*** ENTRIES PROVIDED
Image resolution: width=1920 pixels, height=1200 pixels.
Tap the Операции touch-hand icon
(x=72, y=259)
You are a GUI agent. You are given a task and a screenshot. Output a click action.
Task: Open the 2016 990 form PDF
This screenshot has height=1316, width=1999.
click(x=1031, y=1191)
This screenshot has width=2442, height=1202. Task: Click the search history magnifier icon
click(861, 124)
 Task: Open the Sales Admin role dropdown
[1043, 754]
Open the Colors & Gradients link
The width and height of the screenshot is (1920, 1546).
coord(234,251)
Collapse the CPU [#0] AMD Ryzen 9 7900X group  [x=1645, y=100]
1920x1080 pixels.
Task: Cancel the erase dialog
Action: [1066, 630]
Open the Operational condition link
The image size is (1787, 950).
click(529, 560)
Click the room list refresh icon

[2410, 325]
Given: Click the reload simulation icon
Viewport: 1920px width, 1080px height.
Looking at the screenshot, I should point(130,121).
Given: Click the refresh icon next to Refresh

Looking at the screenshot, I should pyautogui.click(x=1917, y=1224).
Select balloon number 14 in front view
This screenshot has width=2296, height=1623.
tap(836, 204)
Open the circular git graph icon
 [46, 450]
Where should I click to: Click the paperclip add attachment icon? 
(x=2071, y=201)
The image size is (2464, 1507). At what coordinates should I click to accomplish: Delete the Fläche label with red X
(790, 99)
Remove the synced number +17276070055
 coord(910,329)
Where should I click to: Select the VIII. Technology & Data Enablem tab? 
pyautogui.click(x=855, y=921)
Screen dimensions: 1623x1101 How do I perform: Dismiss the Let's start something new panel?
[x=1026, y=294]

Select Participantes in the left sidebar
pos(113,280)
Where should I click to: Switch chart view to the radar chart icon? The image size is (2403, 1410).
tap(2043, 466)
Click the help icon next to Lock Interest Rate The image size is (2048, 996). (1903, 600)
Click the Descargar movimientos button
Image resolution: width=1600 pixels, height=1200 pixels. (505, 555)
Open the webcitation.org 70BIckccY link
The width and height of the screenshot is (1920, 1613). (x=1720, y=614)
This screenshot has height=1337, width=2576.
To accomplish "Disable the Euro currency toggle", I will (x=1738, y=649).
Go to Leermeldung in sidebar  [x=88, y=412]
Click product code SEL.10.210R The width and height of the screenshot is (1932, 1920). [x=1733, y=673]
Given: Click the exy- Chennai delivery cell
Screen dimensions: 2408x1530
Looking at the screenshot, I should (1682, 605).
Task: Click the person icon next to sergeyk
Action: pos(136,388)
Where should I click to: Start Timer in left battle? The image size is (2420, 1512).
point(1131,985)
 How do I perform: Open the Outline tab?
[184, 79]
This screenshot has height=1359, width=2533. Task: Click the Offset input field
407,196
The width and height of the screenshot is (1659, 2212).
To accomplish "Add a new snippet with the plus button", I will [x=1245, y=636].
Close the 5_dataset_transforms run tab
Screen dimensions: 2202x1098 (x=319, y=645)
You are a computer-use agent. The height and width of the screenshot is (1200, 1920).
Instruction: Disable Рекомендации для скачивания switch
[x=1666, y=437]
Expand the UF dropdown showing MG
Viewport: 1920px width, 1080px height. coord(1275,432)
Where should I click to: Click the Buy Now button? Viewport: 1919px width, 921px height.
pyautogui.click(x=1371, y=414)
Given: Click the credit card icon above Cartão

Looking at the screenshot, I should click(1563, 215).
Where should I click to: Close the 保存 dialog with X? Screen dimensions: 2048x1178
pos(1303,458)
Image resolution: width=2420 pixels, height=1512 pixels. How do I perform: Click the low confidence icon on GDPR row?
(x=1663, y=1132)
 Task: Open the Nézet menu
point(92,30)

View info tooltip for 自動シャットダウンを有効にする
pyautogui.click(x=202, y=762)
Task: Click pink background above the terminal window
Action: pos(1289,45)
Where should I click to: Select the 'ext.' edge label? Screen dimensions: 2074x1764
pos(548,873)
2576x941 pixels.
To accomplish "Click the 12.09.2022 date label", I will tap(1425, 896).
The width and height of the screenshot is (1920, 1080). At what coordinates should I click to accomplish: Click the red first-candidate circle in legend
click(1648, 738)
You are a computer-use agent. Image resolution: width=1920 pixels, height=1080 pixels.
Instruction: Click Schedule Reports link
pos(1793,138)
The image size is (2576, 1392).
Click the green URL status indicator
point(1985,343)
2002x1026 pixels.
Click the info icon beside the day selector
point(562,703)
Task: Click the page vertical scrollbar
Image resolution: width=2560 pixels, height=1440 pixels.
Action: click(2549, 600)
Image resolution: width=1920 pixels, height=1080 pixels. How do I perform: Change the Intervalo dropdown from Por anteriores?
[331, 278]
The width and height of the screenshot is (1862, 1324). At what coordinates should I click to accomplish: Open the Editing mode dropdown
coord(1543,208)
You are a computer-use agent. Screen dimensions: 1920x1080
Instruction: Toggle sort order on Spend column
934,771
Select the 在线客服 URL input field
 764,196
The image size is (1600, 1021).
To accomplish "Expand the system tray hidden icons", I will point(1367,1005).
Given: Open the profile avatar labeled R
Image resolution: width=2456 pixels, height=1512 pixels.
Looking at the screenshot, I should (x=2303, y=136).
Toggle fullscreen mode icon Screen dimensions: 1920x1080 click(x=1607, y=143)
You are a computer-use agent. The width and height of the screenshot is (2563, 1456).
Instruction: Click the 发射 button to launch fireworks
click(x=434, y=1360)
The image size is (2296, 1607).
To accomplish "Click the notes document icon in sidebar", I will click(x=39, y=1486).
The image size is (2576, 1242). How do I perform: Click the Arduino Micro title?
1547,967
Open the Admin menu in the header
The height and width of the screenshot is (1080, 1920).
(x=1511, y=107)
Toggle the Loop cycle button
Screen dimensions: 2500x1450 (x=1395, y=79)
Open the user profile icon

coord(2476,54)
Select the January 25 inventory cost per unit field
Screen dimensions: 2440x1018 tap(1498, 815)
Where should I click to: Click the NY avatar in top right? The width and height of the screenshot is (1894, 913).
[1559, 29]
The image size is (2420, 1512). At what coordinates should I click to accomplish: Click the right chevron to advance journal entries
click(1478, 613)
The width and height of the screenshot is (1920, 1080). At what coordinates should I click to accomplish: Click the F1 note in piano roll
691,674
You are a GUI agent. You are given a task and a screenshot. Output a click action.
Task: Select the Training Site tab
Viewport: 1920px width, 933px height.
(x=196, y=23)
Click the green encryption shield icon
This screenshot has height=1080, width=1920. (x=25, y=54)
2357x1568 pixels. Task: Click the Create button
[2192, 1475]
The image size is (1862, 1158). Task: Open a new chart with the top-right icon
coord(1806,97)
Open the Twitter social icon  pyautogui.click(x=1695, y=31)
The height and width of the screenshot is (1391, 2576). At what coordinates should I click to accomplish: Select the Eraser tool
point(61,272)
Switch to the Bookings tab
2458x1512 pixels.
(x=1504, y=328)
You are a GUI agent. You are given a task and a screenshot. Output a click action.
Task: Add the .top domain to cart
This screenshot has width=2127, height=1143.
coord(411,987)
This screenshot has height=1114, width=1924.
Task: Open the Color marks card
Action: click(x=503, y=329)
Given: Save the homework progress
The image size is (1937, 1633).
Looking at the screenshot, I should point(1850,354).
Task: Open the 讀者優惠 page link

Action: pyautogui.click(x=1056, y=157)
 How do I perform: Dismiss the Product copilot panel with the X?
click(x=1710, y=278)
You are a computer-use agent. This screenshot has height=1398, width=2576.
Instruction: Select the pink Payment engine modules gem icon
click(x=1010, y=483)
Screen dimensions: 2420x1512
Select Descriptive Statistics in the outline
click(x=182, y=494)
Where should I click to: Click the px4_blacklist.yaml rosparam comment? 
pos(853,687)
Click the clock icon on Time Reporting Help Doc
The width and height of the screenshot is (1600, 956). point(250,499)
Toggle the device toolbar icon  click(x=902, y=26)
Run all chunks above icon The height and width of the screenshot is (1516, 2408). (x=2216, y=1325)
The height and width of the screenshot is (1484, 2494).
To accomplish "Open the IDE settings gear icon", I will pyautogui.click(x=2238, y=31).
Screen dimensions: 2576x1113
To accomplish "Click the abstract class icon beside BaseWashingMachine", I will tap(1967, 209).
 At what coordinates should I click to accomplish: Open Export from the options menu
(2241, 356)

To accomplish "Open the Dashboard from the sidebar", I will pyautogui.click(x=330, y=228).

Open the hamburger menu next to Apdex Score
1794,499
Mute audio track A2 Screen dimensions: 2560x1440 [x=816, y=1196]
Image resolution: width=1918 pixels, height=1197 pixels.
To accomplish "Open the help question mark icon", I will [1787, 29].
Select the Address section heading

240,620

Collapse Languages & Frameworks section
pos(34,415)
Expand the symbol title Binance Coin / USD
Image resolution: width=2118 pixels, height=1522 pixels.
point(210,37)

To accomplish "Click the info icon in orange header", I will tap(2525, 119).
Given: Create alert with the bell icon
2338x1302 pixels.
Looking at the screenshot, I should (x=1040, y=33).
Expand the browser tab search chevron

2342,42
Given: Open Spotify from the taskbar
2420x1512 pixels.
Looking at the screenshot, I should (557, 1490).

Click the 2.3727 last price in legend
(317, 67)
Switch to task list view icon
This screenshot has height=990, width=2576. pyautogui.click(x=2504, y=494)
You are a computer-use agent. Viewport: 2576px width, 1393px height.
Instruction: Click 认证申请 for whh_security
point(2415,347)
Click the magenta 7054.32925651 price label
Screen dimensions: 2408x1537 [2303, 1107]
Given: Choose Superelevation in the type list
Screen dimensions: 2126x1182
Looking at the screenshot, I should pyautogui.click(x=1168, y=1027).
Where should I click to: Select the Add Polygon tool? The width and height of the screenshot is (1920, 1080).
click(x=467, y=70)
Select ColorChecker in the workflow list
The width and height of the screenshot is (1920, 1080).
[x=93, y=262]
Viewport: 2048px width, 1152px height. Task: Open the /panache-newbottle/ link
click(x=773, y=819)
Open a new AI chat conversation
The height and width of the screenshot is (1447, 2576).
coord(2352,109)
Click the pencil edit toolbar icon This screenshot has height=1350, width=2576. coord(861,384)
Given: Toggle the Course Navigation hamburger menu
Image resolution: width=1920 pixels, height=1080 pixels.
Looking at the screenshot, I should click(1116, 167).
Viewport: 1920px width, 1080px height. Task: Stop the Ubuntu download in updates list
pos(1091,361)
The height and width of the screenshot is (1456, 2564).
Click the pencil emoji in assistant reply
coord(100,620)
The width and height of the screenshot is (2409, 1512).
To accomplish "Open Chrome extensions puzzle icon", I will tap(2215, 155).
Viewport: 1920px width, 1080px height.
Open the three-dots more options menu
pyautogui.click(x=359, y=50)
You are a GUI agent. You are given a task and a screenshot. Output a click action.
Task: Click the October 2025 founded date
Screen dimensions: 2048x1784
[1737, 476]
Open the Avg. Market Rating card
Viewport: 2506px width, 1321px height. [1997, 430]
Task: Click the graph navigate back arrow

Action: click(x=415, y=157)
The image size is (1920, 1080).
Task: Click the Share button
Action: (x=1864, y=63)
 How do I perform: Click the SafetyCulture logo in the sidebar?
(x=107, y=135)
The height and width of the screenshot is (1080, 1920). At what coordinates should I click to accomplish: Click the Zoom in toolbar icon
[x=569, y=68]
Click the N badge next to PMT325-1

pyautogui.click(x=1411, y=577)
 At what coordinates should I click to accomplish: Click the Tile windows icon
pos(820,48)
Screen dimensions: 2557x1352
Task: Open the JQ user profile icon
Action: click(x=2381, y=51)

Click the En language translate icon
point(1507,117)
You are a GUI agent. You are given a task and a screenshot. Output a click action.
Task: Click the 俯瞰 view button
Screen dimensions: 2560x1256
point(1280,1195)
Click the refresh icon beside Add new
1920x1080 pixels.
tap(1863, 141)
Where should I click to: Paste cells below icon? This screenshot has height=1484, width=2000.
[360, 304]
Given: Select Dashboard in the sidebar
******
> WHAT IS EXPECTED
Write out exactly the lines above between the line with "Given: Open the profile avatar labeled R" and the line with "The image size is (2296, 1607).", inclusive, and nothing beyond them.

> YOUR SOLUTION
Given: Open the profile avatar labeled R
Image resolution: width=2456 pixels, height=1512 pixels.
Looking at the screenshot, I should (x=2303, y=136).
Toggle fullscreen mode icon Screen dimensions: 1920x1080 click(x=1607, y=143)
You are a computer-use agent. The width and height of the screenshot is (2563, 1456).
Instruction: Click the 发射 button to launch fireworks
click(x=434, y=1360)
The image size is (2296, 1607).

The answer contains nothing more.